Катя лежала на накрытой белой тканью поверхности, холодной и жесткой. Над головой горели ослепительно яркие круглые лампы, как в операционной, а вокруг все тонуло во мраке. Кто-то еще был там, прятался в темноте, но она точно знала – он здесь, наблюдает недобро.
Чувство скрытой угрозы дополняла паника от того, что Катя не могла ни пошевелиться, ни закричать, словно ее парализовало. Лишь искать взглядом загадочного кого-то, заранее зная – подойдет со стороны головы, где увидеть его не получится.
И он подошел, так близко, что было слышно тяжелое, сиплое дыхание. Шорох. Звяканье металла. Катя окаменела от ужаса, только сердце затрепыхалось, разгоняя по телу дрожь. Она хотела закрыть глаза, но веки не слушались, и пришлось смотреть на руки чудовища, возникшие из темноты – она еще ни разу не решилась взглянуть на его лицо.
Крупные кисти, одутловатые, с суетливыми длинными пальцами – казалось, что в них нет костей. Сизая кожа, вся в разводах и пятнах, натягивалась при движении, подобно кожице перезрелого плода, вот-вот готовой лопнуть и брызнуть липким соком. Наверное, так выглядят руки утопленника, долго пролежавшего в воде.
В одной из этих уродливых рук существо сжимало скальпель.
– Что я заберу в первую очередь? – противным писклявым голосом спросило оно, водя зеркально сверкающим лезвием над голым животом Кати. – Чего тебе не жалко?
Ответить она не смогла бы, даже если б захотела. Крик застрял в горле, сжимая его до удушья, но не удалось ни разомкнуть губ, ни издать хоть какой-то звук. Даже когда ледяное острие прочертило вдоль нижних ребер тонкую красную линию.
Боли она не почувствовала, только холод и страх. Катя точно знала, что чудовище вскроет ее, вынет внутренности, порежет на куски. Но гораздо сильнее пугало прикосновение его неестественно гибких пальцев – казалось, она сойдет с ума от омерзения, едва это произойдет.

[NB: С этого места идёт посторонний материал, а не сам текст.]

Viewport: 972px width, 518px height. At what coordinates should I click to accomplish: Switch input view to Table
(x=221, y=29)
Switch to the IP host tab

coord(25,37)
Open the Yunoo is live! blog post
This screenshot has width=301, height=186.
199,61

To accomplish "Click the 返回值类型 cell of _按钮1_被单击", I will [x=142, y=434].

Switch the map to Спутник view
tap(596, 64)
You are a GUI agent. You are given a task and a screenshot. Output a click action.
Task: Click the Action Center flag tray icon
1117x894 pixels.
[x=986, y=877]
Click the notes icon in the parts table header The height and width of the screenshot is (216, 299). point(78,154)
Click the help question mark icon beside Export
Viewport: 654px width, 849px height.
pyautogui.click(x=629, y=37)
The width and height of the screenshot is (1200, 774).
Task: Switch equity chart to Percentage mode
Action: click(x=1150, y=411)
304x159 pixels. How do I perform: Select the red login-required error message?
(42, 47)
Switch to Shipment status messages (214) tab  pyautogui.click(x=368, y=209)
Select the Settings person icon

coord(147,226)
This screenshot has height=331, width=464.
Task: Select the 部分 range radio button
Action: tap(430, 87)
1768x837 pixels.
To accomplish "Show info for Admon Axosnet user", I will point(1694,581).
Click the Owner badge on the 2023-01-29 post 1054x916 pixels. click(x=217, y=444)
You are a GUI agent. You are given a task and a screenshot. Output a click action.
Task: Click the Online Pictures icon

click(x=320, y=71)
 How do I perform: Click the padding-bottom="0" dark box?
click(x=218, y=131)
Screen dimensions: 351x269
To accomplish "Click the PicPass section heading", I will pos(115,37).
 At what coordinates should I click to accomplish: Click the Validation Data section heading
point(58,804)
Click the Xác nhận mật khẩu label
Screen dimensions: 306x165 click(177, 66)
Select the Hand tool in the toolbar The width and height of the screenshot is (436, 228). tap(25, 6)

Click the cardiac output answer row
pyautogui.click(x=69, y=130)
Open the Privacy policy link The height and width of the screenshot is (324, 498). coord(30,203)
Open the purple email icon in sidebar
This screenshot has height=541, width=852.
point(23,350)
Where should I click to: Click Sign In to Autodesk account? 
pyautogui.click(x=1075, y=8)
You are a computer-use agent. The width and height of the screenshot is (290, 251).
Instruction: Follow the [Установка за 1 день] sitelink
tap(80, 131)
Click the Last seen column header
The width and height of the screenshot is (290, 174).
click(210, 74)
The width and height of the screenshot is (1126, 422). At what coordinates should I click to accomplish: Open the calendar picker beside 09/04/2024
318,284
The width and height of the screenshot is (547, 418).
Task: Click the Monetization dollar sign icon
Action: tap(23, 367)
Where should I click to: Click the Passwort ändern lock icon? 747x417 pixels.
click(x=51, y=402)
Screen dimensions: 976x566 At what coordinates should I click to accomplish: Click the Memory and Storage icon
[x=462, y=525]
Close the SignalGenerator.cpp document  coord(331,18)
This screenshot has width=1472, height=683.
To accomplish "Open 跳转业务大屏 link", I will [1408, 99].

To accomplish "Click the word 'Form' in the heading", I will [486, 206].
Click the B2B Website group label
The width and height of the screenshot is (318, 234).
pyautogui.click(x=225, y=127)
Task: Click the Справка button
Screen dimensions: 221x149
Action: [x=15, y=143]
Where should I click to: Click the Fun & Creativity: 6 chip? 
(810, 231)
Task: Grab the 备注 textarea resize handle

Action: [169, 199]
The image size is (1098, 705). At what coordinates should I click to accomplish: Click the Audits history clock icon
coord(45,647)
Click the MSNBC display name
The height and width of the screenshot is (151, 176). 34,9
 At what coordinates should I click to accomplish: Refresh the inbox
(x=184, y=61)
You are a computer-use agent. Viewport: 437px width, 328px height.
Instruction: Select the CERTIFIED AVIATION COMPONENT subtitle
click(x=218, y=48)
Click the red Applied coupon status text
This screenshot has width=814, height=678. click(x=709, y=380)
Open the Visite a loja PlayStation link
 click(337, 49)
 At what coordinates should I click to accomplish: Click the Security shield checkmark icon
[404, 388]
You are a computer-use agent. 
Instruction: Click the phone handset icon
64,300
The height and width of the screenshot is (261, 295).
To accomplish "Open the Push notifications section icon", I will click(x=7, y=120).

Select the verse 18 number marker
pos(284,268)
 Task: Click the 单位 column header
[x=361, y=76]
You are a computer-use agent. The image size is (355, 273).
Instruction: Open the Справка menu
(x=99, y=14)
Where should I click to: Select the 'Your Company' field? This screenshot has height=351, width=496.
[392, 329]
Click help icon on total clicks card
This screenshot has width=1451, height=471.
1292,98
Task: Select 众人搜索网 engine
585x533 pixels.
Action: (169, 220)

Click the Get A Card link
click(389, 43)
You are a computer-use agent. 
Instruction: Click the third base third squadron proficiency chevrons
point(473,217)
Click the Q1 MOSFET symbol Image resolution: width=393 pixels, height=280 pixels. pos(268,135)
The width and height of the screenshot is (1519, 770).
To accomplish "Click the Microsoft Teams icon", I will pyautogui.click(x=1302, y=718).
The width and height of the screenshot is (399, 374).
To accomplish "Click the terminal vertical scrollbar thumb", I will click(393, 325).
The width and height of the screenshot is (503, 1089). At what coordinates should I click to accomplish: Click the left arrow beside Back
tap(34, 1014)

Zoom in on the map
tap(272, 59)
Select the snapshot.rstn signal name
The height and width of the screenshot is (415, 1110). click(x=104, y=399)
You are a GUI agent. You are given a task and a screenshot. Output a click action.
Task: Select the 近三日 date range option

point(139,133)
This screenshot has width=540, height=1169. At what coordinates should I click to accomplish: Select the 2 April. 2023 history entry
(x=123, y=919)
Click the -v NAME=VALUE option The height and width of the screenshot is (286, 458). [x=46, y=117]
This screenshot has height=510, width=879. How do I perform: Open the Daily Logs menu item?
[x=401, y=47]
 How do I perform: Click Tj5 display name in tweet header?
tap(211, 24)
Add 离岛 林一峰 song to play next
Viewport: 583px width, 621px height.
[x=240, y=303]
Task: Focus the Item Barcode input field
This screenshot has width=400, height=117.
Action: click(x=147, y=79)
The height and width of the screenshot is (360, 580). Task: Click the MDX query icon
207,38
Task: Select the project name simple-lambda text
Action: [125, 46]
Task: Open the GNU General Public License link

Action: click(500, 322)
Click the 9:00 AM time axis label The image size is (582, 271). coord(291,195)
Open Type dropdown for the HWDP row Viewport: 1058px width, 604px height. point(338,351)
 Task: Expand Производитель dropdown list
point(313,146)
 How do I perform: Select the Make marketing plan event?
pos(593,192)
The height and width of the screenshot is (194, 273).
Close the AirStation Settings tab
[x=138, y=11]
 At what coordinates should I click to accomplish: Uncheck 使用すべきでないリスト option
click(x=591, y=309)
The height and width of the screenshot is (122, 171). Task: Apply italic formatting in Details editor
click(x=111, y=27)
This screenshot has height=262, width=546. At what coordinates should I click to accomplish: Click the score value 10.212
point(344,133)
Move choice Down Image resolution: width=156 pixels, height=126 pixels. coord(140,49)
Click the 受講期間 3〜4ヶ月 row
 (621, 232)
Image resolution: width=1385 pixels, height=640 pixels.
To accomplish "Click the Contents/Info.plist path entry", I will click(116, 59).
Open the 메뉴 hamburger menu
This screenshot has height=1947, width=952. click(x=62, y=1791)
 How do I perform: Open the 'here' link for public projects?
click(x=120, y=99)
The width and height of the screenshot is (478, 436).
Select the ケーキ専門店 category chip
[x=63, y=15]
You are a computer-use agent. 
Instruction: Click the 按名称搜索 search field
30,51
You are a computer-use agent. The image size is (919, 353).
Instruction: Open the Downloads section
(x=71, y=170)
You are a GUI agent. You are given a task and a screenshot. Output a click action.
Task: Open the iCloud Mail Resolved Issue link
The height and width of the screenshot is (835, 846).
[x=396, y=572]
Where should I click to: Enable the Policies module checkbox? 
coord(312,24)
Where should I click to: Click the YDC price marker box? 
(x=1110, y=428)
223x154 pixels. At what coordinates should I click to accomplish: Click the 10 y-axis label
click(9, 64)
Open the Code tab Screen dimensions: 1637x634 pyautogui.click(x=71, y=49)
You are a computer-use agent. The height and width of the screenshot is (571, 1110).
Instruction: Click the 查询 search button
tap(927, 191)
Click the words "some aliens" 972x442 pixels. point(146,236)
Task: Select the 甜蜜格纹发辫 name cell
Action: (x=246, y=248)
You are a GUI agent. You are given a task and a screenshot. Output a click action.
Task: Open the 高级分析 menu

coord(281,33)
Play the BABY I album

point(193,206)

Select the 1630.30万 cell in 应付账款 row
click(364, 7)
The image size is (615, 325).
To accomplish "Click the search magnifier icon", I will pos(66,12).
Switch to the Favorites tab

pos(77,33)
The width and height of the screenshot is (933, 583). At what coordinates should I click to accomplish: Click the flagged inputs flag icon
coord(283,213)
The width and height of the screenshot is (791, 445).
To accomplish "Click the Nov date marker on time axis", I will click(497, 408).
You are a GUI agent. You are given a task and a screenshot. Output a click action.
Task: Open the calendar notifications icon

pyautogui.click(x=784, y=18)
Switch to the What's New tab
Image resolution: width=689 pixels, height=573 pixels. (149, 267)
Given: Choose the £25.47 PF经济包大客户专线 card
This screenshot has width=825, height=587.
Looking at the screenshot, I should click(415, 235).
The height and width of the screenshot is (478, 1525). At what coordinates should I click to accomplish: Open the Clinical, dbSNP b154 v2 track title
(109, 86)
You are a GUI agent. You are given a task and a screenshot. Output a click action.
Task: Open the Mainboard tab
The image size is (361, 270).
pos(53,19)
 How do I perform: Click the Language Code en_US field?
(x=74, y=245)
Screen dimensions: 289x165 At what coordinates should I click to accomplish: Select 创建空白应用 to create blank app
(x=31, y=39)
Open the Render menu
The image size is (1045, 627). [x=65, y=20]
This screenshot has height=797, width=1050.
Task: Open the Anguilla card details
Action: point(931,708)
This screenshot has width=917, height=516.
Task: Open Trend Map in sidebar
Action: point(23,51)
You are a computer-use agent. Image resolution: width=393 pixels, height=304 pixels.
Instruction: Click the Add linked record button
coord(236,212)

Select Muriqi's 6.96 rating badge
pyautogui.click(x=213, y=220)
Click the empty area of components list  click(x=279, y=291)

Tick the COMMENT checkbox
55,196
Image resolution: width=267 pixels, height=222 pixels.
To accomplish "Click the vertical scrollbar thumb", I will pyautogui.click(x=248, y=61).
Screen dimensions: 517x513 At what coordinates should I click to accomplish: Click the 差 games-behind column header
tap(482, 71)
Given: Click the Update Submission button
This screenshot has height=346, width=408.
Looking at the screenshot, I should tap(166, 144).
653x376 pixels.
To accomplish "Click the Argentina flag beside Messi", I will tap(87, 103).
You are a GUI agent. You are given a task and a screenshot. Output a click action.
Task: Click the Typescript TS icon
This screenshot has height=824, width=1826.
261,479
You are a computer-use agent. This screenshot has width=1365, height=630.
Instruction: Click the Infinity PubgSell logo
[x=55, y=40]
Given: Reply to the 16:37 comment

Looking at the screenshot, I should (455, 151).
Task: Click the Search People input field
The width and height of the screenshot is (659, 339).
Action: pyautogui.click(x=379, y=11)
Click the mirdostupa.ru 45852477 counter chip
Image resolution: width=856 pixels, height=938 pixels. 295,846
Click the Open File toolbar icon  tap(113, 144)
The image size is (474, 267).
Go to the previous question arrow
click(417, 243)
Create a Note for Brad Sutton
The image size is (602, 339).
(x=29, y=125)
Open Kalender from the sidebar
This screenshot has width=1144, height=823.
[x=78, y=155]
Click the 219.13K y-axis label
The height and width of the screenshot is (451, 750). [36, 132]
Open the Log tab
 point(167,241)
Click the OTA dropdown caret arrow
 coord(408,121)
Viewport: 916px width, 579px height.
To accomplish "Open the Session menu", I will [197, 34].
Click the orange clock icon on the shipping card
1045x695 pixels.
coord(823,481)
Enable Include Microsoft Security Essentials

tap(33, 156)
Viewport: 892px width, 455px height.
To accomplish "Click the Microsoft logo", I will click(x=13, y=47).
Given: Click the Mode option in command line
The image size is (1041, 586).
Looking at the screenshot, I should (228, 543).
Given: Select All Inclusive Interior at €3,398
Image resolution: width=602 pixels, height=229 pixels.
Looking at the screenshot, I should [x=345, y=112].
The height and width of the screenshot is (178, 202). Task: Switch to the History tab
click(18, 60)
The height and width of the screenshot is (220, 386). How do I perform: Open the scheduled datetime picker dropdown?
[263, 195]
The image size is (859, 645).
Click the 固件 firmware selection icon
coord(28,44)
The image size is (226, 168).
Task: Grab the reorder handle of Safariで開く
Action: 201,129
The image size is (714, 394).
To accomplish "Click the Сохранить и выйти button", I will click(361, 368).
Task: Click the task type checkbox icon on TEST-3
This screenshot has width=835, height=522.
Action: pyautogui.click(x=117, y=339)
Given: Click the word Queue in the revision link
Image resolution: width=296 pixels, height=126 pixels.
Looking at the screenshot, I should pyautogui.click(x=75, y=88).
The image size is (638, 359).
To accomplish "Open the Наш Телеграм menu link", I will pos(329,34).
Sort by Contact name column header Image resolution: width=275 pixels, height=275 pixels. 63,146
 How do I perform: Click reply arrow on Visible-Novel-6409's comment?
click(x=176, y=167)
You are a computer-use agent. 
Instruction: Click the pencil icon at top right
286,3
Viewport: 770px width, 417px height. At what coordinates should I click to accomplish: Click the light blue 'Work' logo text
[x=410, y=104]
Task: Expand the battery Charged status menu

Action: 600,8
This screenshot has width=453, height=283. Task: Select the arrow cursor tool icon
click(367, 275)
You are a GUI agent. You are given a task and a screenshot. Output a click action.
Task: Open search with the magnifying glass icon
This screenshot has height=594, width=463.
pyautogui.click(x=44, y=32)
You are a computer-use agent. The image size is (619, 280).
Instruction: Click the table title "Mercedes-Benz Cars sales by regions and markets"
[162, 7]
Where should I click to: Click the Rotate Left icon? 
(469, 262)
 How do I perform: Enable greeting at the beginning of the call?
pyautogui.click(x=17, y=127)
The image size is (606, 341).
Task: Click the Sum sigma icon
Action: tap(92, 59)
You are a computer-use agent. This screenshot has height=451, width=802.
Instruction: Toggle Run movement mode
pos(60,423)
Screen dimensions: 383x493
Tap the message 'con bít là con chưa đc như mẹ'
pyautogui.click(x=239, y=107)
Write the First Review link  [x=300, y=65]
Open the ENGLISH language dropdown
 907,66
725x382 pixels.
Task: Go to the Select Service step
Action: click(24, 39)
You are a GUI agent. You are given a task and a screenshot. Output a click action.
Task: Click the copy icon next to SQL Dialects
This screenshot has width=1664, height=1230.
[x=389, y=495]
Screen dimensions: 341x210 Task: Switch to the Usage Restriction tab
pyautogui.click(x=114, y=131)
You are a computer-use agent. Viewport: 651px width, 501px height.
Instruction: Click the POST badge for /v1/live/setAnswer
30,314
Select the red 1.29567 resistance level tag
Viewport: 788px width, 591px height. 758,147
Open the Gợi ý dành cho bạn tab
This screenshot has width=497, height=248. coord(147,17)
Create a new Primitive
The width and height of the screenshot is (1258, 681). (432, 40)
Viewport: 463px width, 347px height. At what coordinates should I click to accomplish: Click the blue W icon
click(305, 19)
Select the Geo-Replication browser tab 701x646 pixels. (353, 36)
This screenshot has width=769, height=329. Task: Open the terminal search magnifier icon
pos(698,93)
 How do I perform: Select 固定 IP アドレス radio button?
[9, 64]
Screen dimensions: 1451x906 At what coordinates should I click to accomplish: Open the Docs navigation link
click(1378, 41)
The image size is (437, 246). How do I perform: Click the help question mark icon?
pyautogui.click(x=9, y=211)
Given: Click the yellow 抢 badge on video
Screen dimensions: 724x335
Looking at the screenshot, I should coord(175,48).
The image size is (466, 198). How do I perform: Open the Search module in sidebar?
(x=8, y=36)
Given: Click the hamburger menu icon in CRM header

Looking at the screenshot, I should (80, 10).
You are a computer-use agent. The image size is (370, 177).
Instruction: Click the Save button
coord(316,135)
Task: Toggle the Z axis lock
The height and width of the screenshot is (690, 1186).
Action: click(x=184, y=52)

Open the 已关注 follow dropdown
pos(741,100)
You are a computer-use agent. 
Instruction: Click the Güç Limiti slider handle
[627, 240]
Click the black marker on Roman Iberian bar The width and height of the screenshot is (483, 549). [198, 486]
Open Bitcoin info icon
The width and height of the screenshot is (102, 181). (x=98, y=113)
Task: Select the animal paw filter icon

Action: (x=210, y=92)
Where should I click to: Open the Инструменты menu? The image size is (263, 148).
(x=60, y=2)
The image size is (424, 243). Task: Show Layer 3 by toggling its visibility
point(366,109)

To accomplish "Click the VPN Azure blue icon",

Существо заметило, чего она боится, и с приглушенным хихиканьем принялось шарить по телу, поглаживая и щекоча. Вместе с сильным, на грани тошноты, омерзением изнутри поднималась жаркая волна, душная, стыдная. Мурашки бежали по коже, и Катя понимала – чудовище видит, что с ней происходит, но не могла сопротивляться…
Разбудил ее мягкий удар, будто крупная кошка прыгнула на кровать. На грани сна и яви Катя еще чувствовала ее тяжесть поверх одеяла и распахнула глаза, мгновенно придя в себя от ужаса.
Никаких животных она не держала.
Во рту пересохло, кровь пульсировала в висках. Она покосилась на изножье кровати, и, конечно же, никого не увидела. Краем глаза заметила на стене, в тусклом прямоугольнике света уличного фонаря, неподвижную тень, напоминавшую крупного зверя с двумя длинными хвостами. Катя обернулась, и тень пропала, словно ее и не было.
«Потому что ее и правда не было, просто спросонья почудилось», – мысленно успокаивала себя Катя, в панике ища телефон под подушкой.
К счастью, тело слушалось, паралич, сковывавший в кошмаре, бесследно исчез. Наконец телефон нашелся, она включила фонарик, добралась до настольной лампы и зажгла ее.
Постояла немного, озираясь – ничего, в комнате тихо и пусто. Нервы понемногу приходили в порядок, страх отпускал. Катя двинулась было на кухню выпить чая, но представила, сколько времени будет закипать чайник, и передумала. Переставила лампу со стола на пол у кровати.
Все-таки у жизни в одиночестве есть свои преимущества: никто не станет насмехаться над твоей боязнью темноты.
В это время во дворе дома из тени вышел человек в толстовке с капюшоном. Задрав голову, он посмотрел на Катино окно, единственное, в котором горел слабый свет.
– Что ж ты так поздно ложишься-то, – пробормотал он чуть слышно.
Поежился от предрассветного холода, надвинул капюшон, сунул руки в карманы и быстрым шагом направился в сторону центра. Для прогулок было слишком поздно, а для дворников – еще рано, потому никто его не увидел.
Катя так и не решилась прийти в «Котейную» в воскресенье. После ночных кошмаров она проснулась поздно, и целый день все валилось из рук. Настроение было ни к черту, а вчерашнее приглашение начало казаться простой формальностью, ничего не значащим жестом вежливости.